How to resolve the algorithm 100 doors step by step in the OCaml programming language
How to resolve the algorithm 100 doors step by step in the OCaml programming language
Table of Contents
Problem Statement
There are 100 doors in a row that are all initially closed.
You make 100 passes by the doors.
The first time through, visit every door and toggle the door (if the door is closed, open it; if it is open, close it).
The second time, only visit every 2nd door (door #2, #4, #6, ...), and toggle it.
The third time, visit every 3rd door (door #3, #6, #9, ...), etc, until you only visit the 100th door.
Answer the question: what state are the doors in after the last pass? Which are open, which are closed?
Alternate:
As noted in this page's discussion page, the only doors that remain open are those whose numbers are perfect squares.
Opening only those doors is an optimization that may also be expressed;
however, as should be obvious, this defeats the intent of comparing implementations across programming languages.
Let's start with the solution:
Step by Step solution about How to resolve the algorithm 100 doors step by step in the OCaml programming language
Source code in the ocaml programming language
let max_doors = 100
let show_doors =
Array.iteri (fun i x -> Printf.printf "Door %d is %s\n" (i+1)
(if x then "open" else "closed"))
let flip_doors doors =
for i = 1 to max_doors do
let rec flip idx =
if idx < max_doors then begin
doors.(idx) <- not doors.(idx);
flip (idx + i)
end
in flip (i - 1)
done;
doors
let () =
show_doors (flip_doors (Array.make max_doors false))
let optimised_flip_doors doors =
for i = 1 to int_of_float (sqrt (float_of_int max_doors)) do
doors.(i*i - 1) <- true
done;
doors
let () =
show_doors (optimised_flip_doors (Array.make max_doors false))
type door = Open | Closed (* human readable code *)
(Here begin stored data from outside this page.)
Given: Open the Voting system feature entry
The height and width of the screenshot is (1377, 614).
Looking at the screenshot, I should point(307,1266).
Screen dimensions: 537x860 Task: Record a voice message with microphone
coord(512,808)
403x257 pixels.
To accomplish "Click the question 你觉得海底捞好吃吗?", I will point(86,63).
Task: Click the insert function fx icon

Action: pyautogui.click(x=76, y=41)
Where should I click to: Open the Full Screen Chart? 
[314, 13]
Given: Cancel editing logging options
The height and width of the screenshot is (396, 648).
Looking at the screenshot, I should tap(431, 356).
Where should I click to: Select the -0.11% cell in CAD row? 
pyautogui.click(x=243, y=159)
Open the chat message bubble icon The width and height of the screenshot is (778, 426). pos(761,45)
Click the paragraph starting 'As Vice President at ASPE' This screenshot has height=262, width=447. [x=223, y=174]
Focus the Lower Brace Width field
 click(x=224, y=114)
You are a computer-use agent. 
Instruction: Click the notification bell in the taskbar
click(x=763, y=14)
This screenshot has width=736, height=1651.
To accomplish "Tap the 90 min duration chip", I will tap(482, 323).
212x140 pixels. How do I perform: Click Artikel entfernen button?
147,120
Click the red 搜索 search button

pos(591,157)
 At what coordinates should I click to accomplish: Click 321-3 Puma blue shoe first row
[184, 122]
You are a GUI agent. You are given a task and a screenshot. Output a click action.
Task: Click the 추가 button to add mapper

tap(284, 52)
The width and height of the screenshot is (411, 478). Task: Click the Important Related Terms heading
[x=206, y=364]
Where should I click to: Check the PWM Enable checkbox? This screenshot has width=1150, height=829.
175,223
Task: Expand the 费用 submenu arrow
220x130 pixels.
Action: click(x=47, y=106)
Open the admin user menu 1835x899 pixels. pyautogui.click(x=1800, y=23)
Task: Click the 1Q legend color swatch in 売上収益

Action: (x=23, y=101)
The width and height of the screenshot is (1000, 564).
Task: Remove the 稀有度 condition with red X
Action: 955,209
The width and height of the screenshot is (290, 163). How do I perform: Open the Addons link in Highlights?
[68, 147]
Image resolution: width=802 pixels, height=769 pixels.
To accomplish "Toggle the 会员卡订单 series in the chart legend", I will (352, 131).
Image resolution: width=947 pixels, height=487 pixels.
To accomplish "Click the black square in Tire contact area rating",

let flipdoor = function Open -> Closed | Closed -> Open
let string_of_door =
function Open -> "is open." | Closed -> "is closed."
let printdoors ls =
let f i d = Printf.printf "Door %i %s\n" (i + 1) (string_of_door d)
in List.iteri f ls
let outerlim = 100
let innerlim = 100
let rec outer cnt accu =
let rec inner i door = match i > innerlim with (* define inner loop *)
| true -> door
| false -> inner (i + 1) (if (cnt mod i) = 0 then flipdoor door else door)
in (* define and do outer loop *)
match cnt > outerlim with
| true -> List.rev accu
| false -> outer (cnt + 1) (inner 1 Closed :: accu) (* generate new entries with inner *)
let () = printdoors (outer 1 [])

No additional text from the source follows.